Ariyah woke up to silence.
Not the heavy, threatening kind that pressed on her chest, but a softer silence. One that hummed instead of screamed. For a moment, she thought she was dead. That this was what came after the fear finally swallowed you whole.
Then she felt the mattress beneath her.
Real. Firm. Warm.
She opened her eyes slowly.
The room was unfamiliar. Clean lines. Pale walls. Floor-to-ceiling windows veiled with sheer curtains that let in a washed-out morning light. Somewhere beyond them, a city breathed. Cars in the distance, a faint horn, life continuing like nothing had happened.
Her body ached in places she hadn’t noticed before. Bruises bloomed beneath her skin like dark flowers. Her throat felt raw, her head heavy.
She pushed herself upright, panic fluttering weakly in her chest.
She wasn’t tied down.
The door wasn’t locked.
That realization hit her harder than any chain ever had.
She swung her legs over the side of the bed, feet touching cool hardwood floors. Her reflection stared back at her from a mirrored closet, smaller than she remembered, eyes too big for her face, shadows bruising the skin beneath them.
But she was alive.
The door opened softly.
Ariyah spun around.
Luca stepped in, carrying a tray. He looked different out of the chaos of the island. Still imposing, still controlled, but less like a weapon and more like a man who hadn’t slept.
“You’re awake,” he said.
Her heart jumped despite herself. “Where are we?”
“My penthouse,” he replied. “Different city. Different name. No one here knows who you are.”
She searched his face, waiting for the trap to spring.
It didn’t.
He set the tray down on a nearby table. Water. Soup. Bread. Simple. Thoughtful.

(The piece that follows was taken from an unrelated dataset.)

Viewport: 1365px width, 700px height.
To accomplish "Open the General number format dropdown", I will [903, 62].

“You were unconscious for almost a day,” he continued. “You had mild hypothermia. And shock.”
She swallowed. “You didn’t have to stay.”
“I did.”
The word landed heavy between them.
She looked away first.
“Why here?” she asked quietly. “Why not another island? Another safe house?”
“Because hiding forever isn’t living,” Luca said. “And because this place is visible. Traffickers don’t expect visibility. They expect fear.”

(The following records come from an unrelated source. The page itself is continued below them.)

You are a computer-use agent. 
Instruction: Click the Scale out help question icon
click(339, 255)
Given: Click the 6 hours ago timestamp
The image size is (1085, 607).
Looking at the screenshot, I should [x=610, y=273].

Her fingers curled into the bedsheet. “They’ll still come.”
“Yes,” he agreed calmly. “But not easily.”
She studied him then. The faint bandage beneath his shirt. The tightness in his posture, like pain was a distant but constant companion.

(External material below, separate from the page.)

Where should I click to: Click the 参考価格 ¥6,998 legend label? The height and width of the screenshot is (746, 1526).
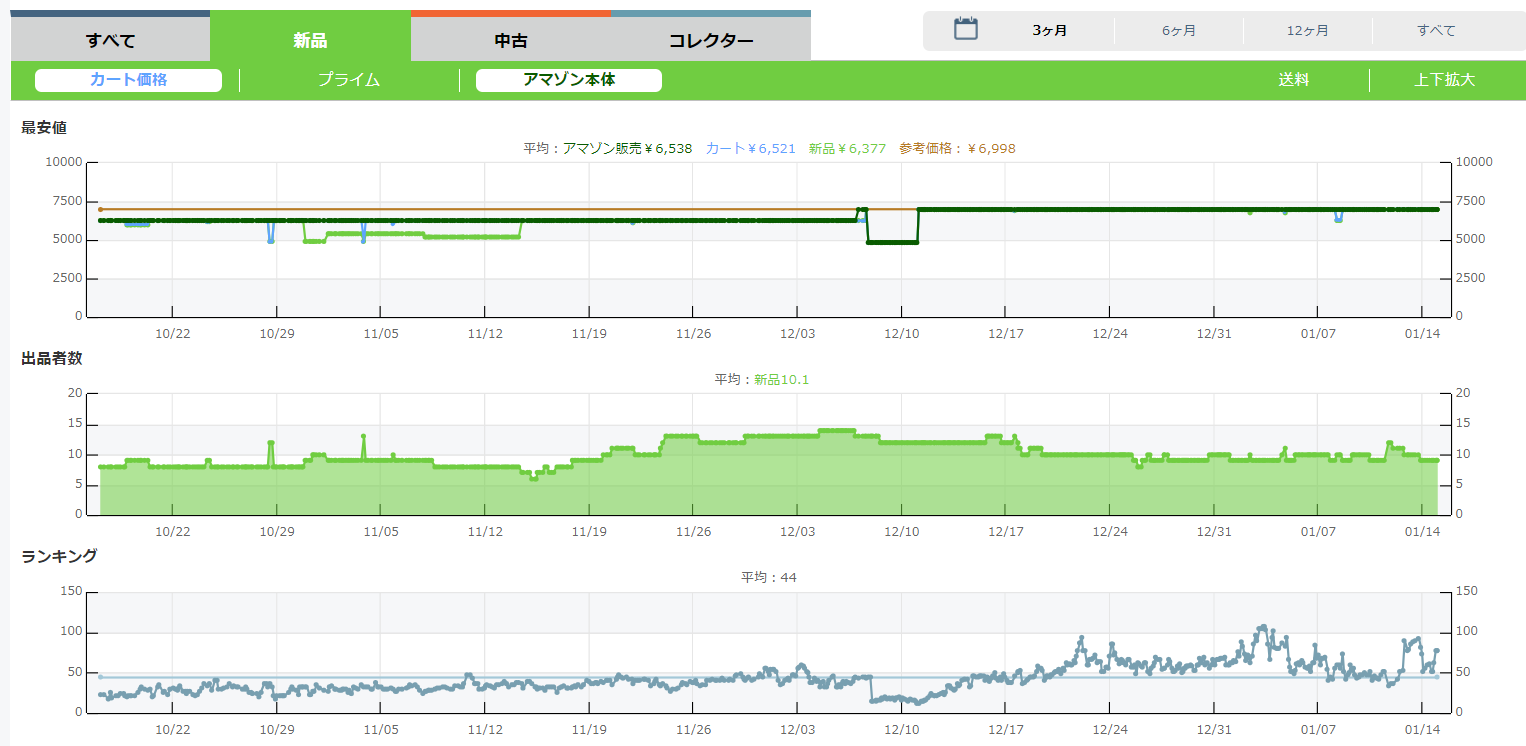pyautogui.click(x=957, y=148)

“You were shot,” she said.
“It missed anything vital.”
“That’s not an answer.”
A ghost of a smile touched his mouth. “It’s the only one you’re getting.”
She huffed a weak laugh before she could stop herself. The sound surprised them both.
Silence followed, different this time. Less sharp.
“I owe you the truth,” Luca said finally. “About the files.”
Her body tensed instantly.
He raised a hand, not to stop her, but to steady the moment. “You can listen. Or you can leave. The door isn’t locked.”
She glanced at it.
Then back at him.
“Talk,” she said.
He sat across from her, elbows resting on his knees. For the first time since she had met him, he looked… tired.
“I don’t buy women,” he began. “I buy information. Access. Names. Routes.”
Her breath caught.
“The auctions are one of the few places traffickers expose their entire operation at once. Buyers. Sellers. Middlemen. If I don’t bid, someone else will.”
Her chest tightened painfully.
“So you pretend to be one of them,” she whispered.
“Yes.”
“And the girls?”
“They’re extracted within forty-eight hours. Moved. Protected. Given new identities. The files you saw are proof. Evidence.”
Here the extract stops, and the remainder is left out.